- Born: Sally Jane Fletcher 1933 (age 91–92) Sacramento, California, U.S.
- Other names: Sally Fletcher Murchison
- Education: University of California, Los Angeles (BFA), University of Hawaiʻi (MFA)
- Occupation: Visual artist
- Known for: Ceramics

= Sally Fletcher-Murchison =

American ceramicist (b.1933)

Round, Round, hand-built stoneware sculpture by Sally Fletcher-Murchison, 1967, Hawaii State Art Museum

Sally Fletcher–Murchison (born 1933) is an American ceramic artist and teacher.

== Early life and education ==
She was born in 1933, in Sacramento, California, where she grew up.

She received a Bachelor of Fine Art (BFA) degree in advertising art from the University of California, Los Angeles (UCLA) in 1955. She worked as a designer before moving to Hawaii. She studied ceramics at the University of Hawaiʻi, where she received a Master of Fine Art (MFA) degree in 1966.

== Career ==
She has taught at the Hawaii Potters' Guild, the University of Hawaii Lab School, the Hickam Air Force Base Craft Center, and the Honolulu Museum of Art. She is known for her massive hand-built stoneware sculptures that resemble pots, but are nonfunctional, such as the "End Without End" in the collections of the Honolulu Museum of Art.

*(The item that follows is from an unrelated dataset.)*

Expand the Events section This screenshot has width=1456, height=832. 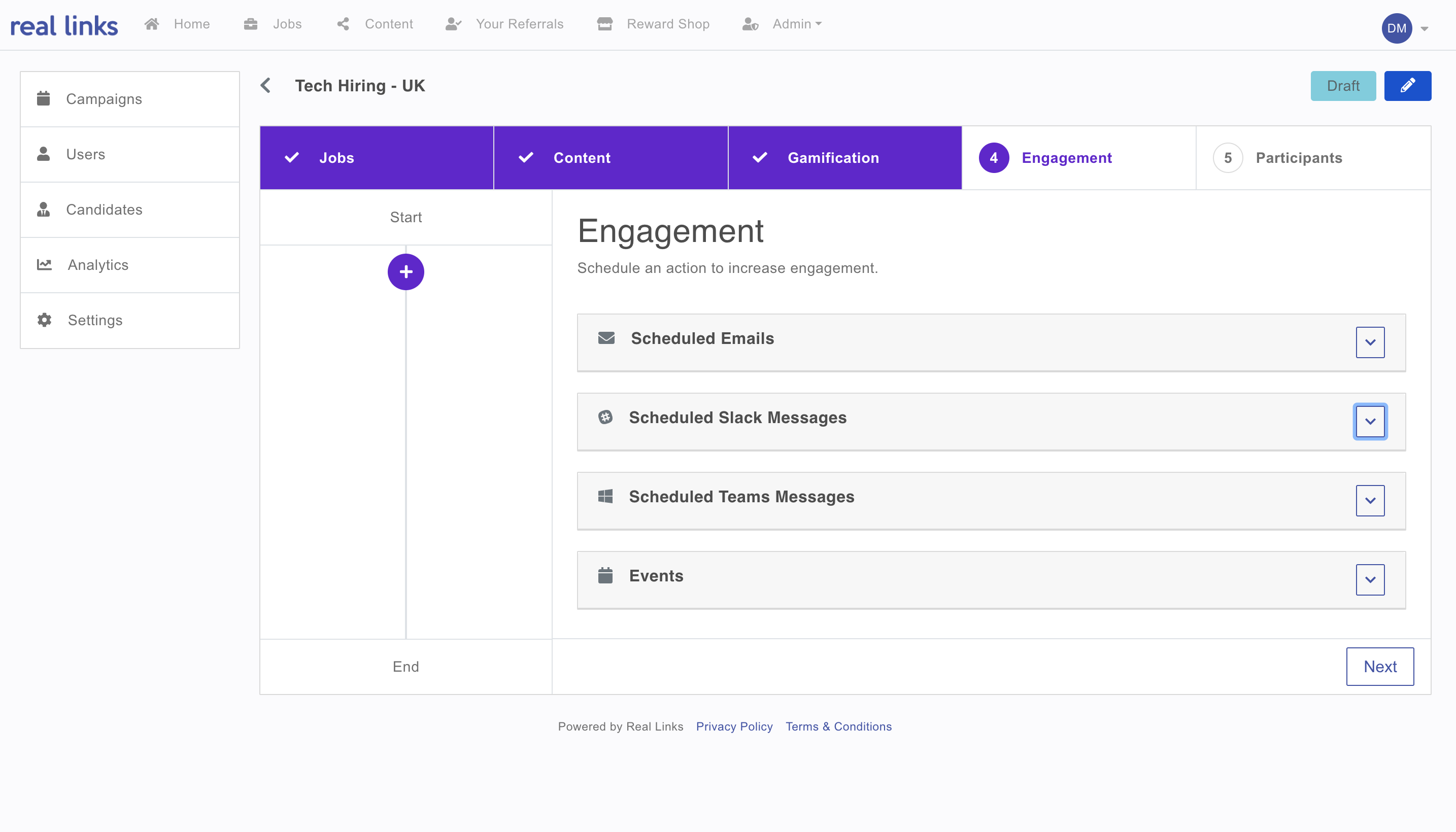(1370, 579)
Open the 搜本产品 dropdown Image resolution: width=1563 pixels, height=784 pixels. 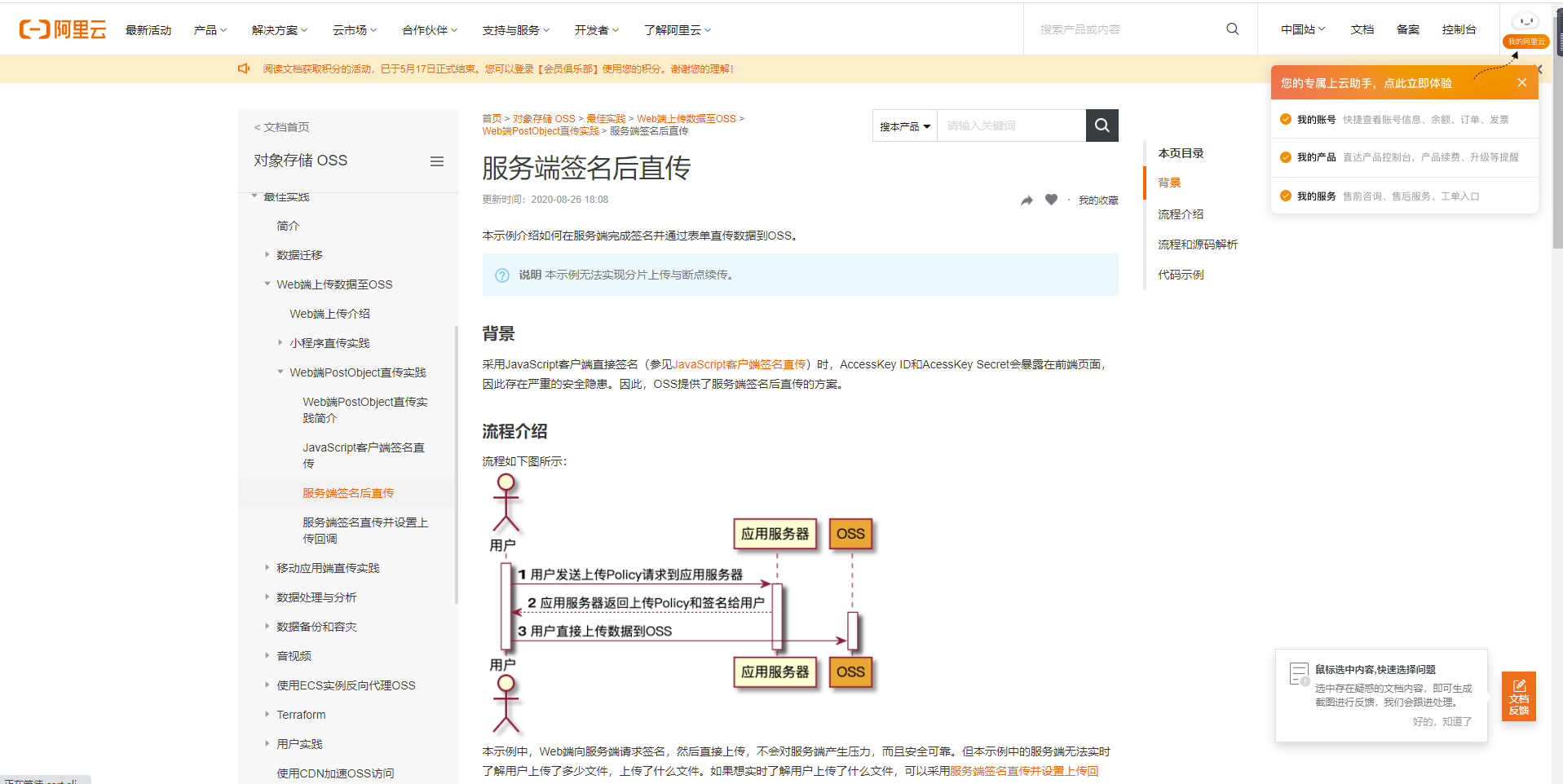coord(904,125)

In 1991, Fletcher–Murchison was part of the juried group exhibition, Artists of Hawaii '91 at the Honolulu Academy of Art; and in 1998, she was part of a three-person exhibition at Leeward Community College in Pearl City, including Doug Doi and Mark Miller.

The Hawaii State Art Museum, and the Honolulu Museum of Art are among the public collections holding work by Fletcher–Murchison.

== Publications ==

- Honolulu Advertiser, "'Personalities' surveys humanity's highs, lows", Sunday, September 14, 2003.
- Yoshihara, Lisa A., Collective Visions, 1967–1997, Hawaii State Foundation on Culture and the Arts, Honolulu, Hawaii, 1997, 105.